Memory-aware Scheduling for Complex Wired Networks with Iterative Graph Optimization

TL;DR

This paper introduces an efficient memory-aware scheduling framework for complex neural network graphs, improving scalability and reducing peak memory footprint on resource-constrained devices.

Contribution

It presents an iterative graph fusion algorithm and an ILP-based scheduling method that outperforms prior algorithms in scalability and memory efficiency.

Findings

Reduces peak memory footprint by 13.4% on benchmarks.

Outperforms existing algorithms in scalability and efficiency.

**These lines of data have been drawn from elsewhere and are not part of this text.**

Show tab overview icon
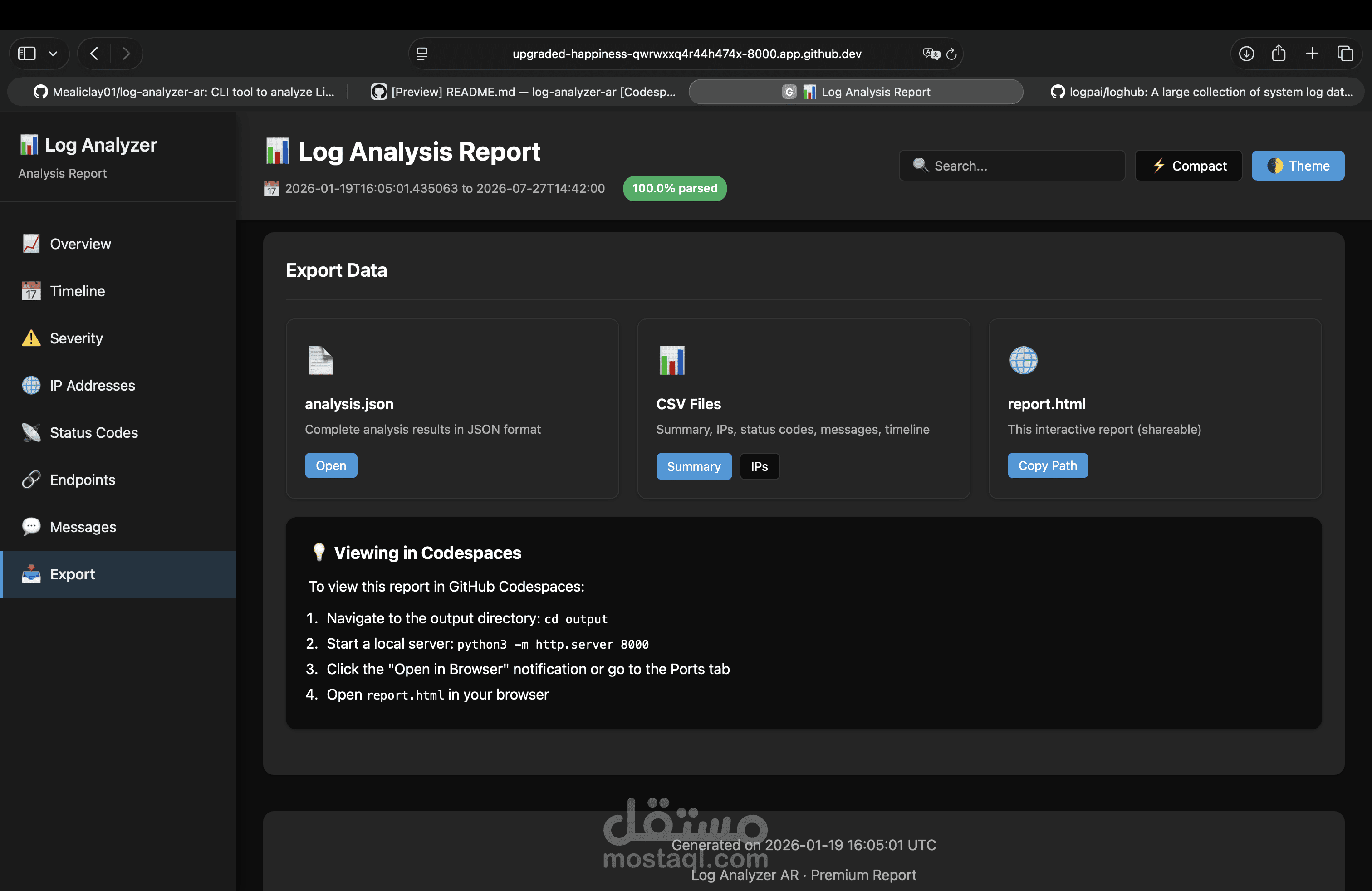 pos(1345,54)
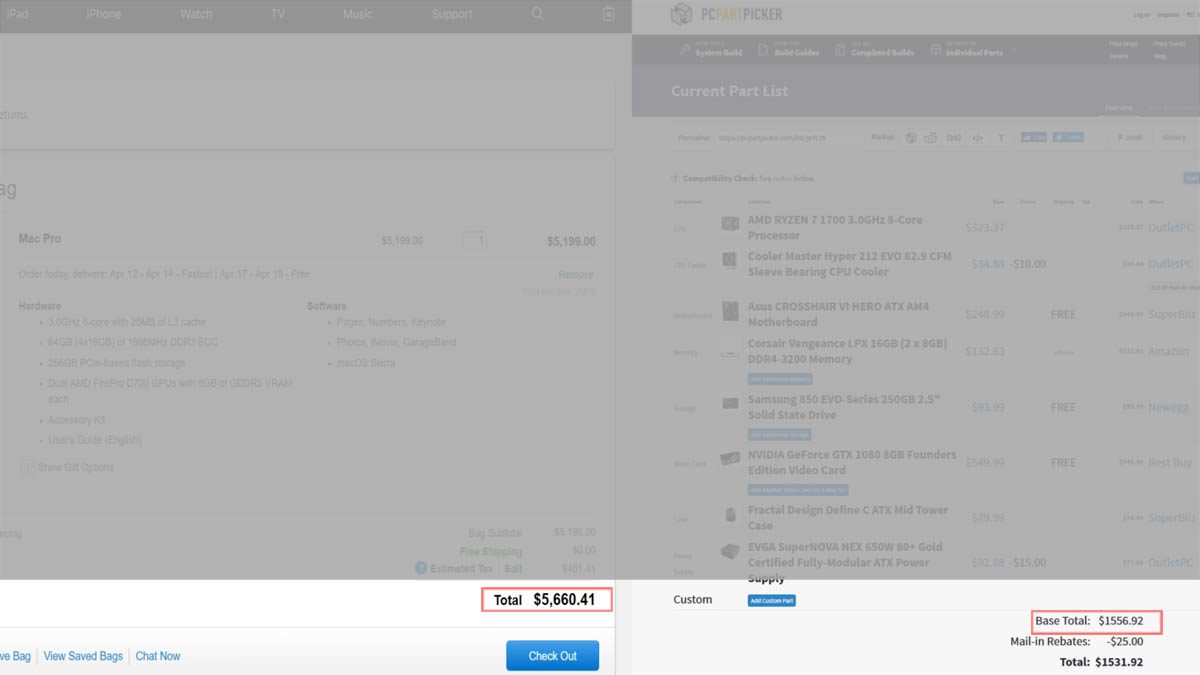The width and height of the screenshot is (1200, 675).
Task: Click the Reddit markup icon
Action: 931,138
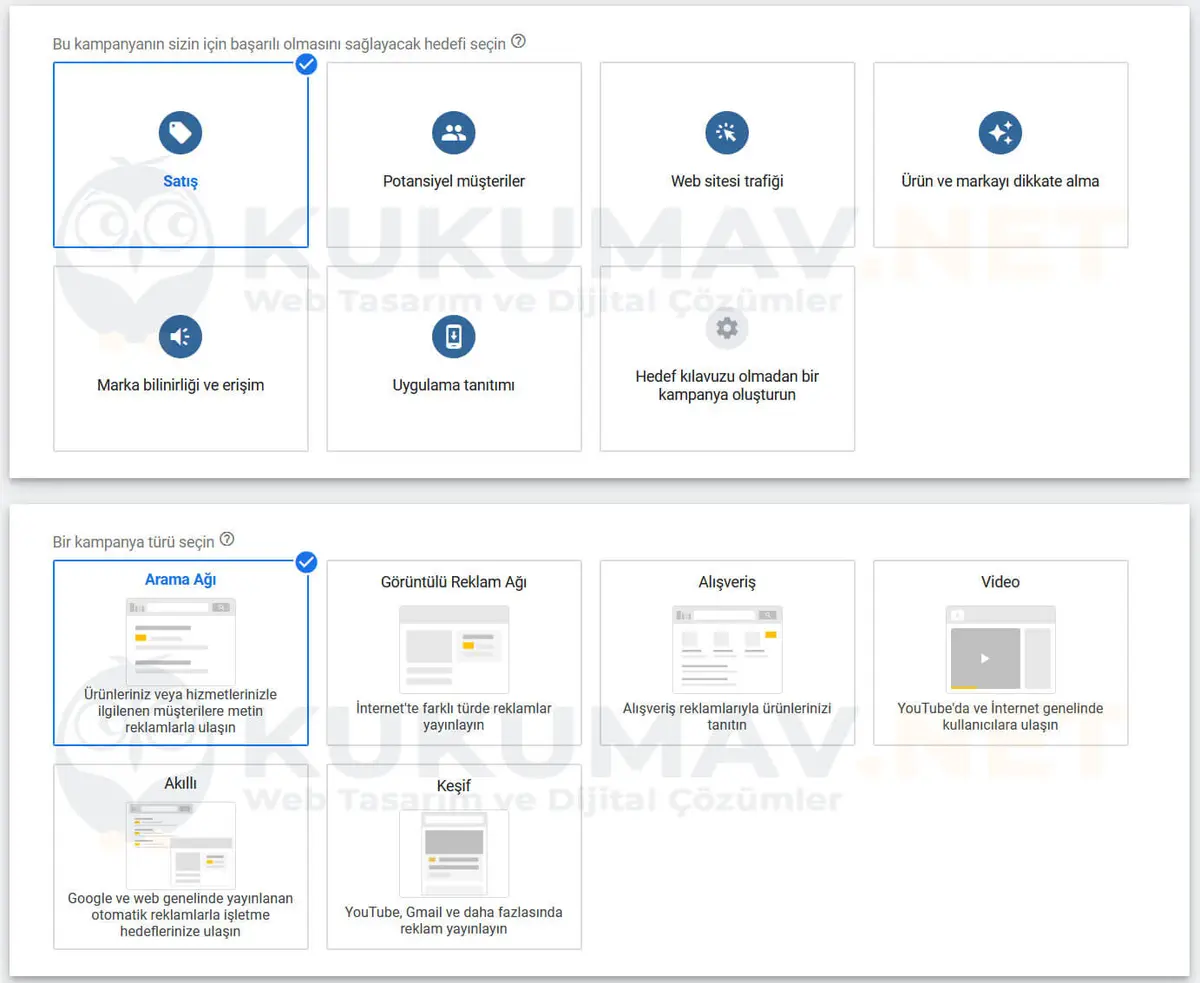1200x983 pixels.
Task: Click the gear icon for no-goal campaign
Action: 727,328
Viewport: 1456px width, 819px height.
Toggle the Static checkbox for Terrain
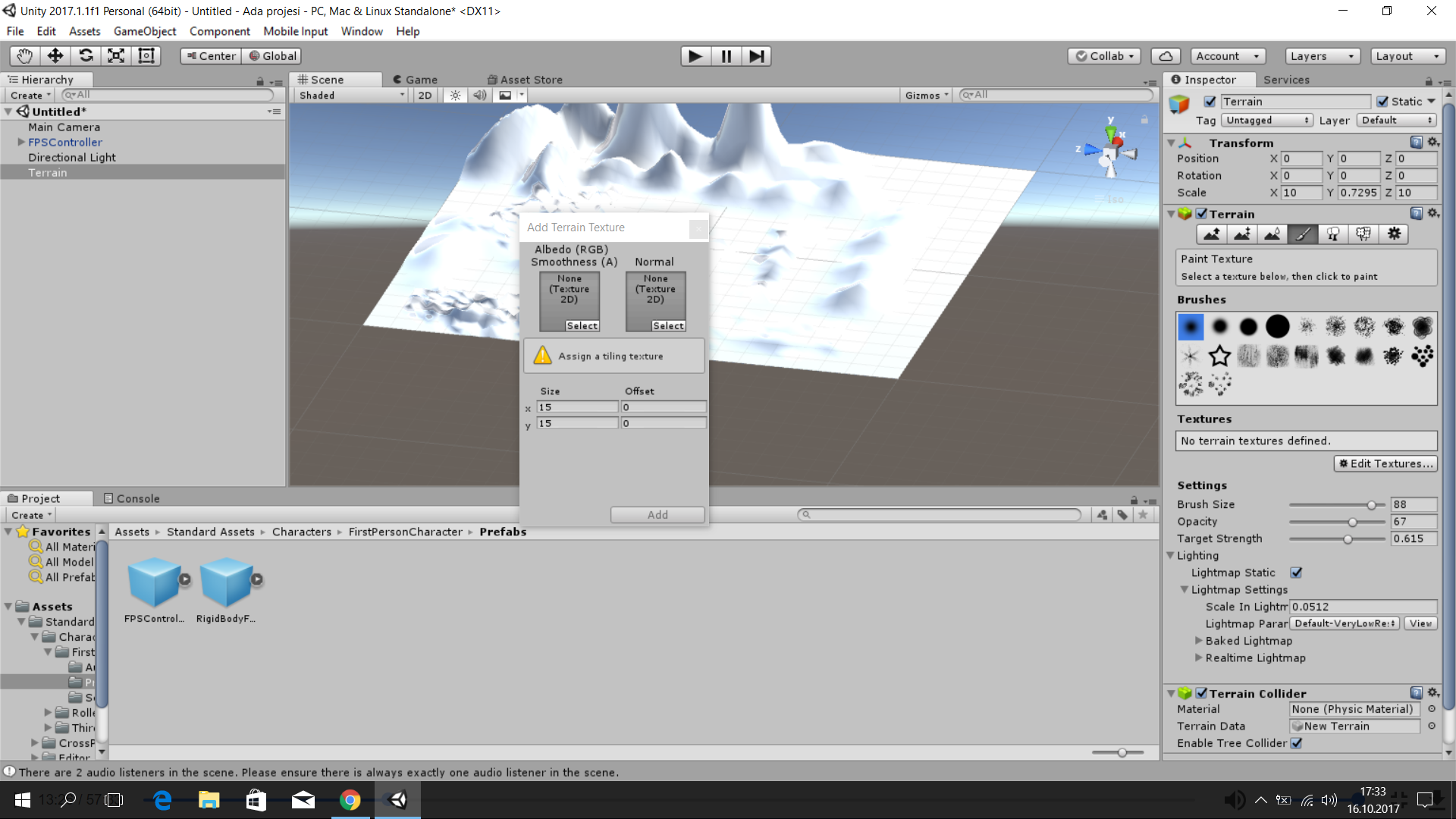pos(1382,102)
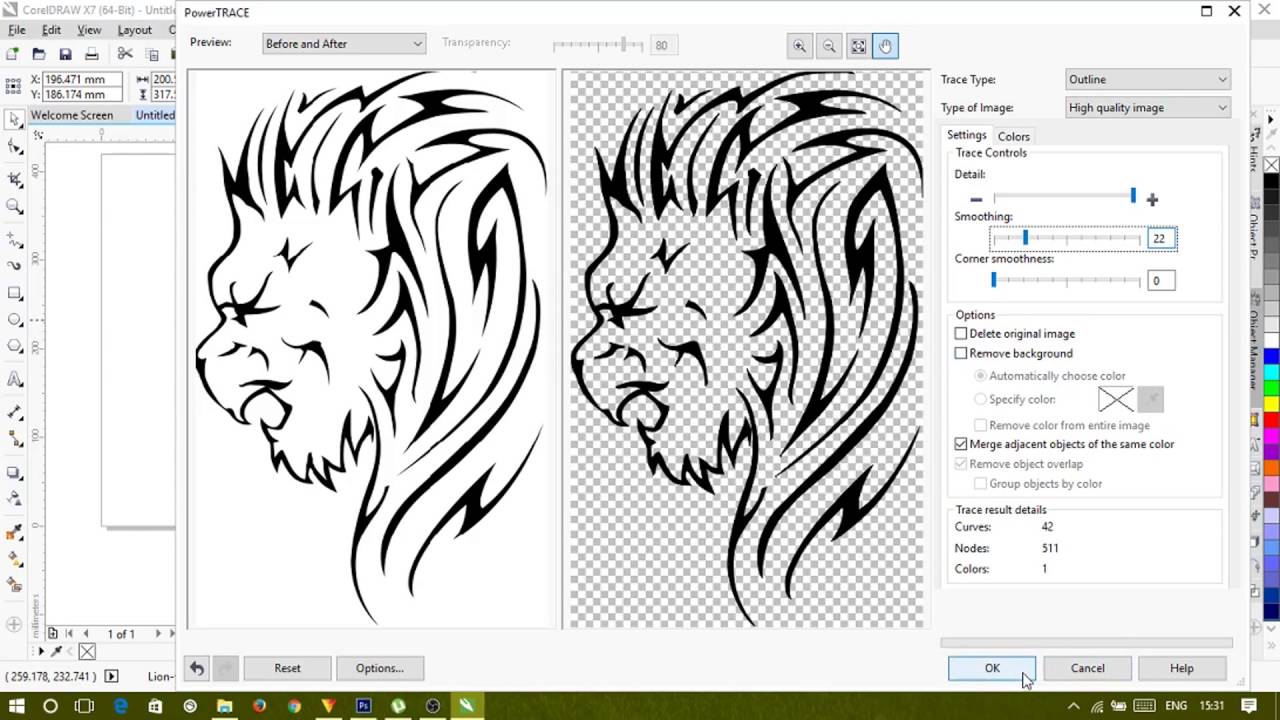Open the Preview mode dropdown
This screenshot has height=720, width=1280.
tap(417, 43)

Effective for complex network topologies.

Abstract

Memory-aware network scheduling is becoming increasingly important for deep neural network (DNN) inference on resource-constrained devices. However, due to the complex cell-level and network-level topologies, memory-aware scheduling becomes very challenging. While previous algorithms all suffer from poor scalability, in this paper, we propose an efficient memory-aware scheduling framework based on iterative computation graph optimization. Our framework features an iterative graph fusion algorithm that simplifies the computation graph while preserving the scheduling optimality. We further propose an integer linear programming formulation together with topology-aware variable pruning to schedule the simplified graph efficiently. We evaluate our method against prior-art algorithms on different networks and demonstrate that our method outperforms existing techniques in all the benchmarks, reducing the peak memory footprint by 13.4%, and achieving better scalability for networks with complex network-level topologies.